The clinical record contained a physician's order dated 2/10/13, for the patient's blood sugar to be checked at 7:00 AM, 11:00 AM and 4:00 PM. The documentation in the clinical record indicated the patient's blood sugar at 7:00 AM, was 237 and at 11:00 AM, was 218. On both occasions the patient had received sliding scale insulin coverage. According to the clinical record, the patient refused to have her blood sugar checked at 4:00 PM on 2/11/13.

The clinical record contained a physician's order dated 2/11/13 for discharge today. Greyhound bus to Oklahoma at 8:20 PM. Ensure for 2 day trip. The physician's order lacked documentation as to the quantity of Ensure to be provided to the patient for the trip to Oklahoma. The physician's order for discharge did not address medication or equipment for the patient's type 2 diabetes.

The discharge note documented the patient was discharged to a treatment center in Tulsa, Oklahoma. There was no documented evidence the patient was provided with the address or directions for the treatment center in Tulsa, Oklahoma.

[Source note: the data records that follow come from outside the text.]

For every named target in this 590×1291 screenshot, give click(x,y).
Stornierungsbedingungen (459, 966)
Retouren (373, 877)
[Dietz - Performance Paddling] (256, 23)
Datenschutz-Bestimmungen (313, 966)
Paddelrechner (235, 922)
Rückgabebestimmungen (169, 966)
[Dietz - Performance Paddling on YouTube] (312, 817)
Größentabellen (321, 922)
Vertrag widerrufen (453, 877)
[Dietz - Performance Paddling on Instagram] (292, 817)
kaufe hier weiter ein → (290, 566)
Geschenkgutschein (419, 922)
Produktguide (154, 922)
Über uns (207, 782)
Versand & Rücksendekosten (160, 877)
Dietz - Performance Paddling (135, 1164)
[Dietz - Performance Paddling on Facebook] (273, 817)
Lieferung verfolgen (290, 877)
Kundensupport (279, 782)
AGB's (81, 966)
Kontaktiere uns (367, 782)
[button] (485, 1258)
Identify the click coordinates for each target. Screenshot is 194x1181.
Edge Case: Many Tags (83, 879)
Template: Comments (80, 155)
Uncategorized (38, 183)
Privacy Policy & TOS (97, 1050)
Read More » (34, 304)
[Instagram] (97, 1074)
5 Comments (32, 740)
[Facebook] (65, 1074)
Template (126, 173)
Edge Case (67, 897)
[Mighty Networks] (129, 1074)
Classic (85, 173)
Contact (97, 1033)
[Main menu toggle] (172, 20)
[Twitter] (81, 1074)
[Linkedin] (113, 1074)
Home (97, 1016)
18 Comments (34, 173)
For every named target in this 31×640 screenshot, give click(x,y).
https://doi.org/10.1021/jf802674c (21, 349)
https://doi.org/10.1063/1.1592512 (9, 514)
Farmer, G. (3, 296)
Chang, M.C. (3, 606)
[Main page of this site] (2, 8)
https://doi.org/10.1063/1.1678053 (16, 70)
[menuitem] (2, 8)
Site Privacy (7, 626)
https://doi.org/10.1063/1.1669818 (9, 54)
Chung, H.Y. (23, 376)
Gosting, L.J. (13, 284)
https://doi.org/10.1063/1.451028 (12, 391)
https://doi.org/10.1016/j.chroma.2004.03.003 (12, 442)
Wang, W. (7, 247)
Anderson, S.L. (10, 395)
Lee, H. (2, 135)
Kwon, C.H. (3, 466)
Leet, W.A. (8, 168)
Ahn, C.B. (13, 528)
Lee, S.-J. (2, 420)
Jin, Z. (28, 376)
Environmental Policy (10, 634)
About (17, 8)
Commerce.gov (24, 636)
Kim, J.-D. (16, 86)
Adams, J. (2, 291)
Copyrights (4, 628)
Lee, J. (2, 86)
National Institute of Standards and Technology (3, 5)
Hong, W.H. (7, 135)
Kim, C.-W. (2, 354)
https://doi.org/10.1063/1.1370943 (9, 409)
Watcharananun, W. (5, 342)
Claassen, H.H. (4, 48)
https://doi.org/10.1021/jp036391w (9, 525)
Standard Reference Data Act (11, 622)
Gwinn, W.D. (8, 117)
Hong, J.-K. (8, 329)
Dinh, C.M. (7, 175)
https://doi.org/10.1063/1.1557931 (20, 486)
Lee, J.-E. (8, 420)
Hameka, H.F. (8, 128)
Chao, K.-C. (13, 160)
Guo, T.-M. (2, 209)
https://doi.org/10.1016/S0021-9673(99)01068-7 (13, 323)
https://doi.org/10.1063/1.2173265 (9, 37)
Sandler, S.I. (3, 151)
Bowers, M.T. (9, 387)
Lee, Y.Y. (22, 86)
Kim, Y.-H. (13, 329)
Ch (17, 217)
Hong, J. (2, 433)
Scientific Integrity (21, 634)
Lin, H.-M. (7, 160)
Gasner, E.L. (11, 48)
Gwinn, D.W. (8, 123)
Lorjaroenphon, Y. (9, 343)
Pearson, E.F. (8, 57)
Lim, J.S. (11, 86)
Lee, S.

The clinical record lacked documentation the patient was discharged with medication to treat diabetes or equipment needed to check blood sugar levels during the trip.

The clinical record lacked documentation a medical physician had seen the patient while at the facility.

The facility's pharmacy logs lacked documentation the patient received medication for her diabetes upon discharge. The Pharmacy logs indicated the patient had been discharged with Ensure.

On 3/7/13 at 1:50 PM, a Registered Nurse (RN) stated Patient #11 had diagnoses of diabetes mellitus type 2 and a history of bi-polar disorder. The patient had a physician's order for sliding scale insulin and the patient had received insulin on 2/13/13 twice for blood sugars of 237 and 218. The RN verbalized the documentation indicated the patient had refused the finger stick blood sugar check at 4:00 PM, on 2/11/13. The RN indicated the patient should not have been provided Ensure for travel because as a diabetic the patient should be on Glucerna. The RN confirmed the medical physician had not seen the patient while at the facility. The RN stated it was not an unfair statement to say the discharge plan did not address the patients type 2 diabetes. The RN was asked if it was typical for a patient to be discharged via bus to Tulsa, Oklahoma without medications. The RN stated no; it was unusual.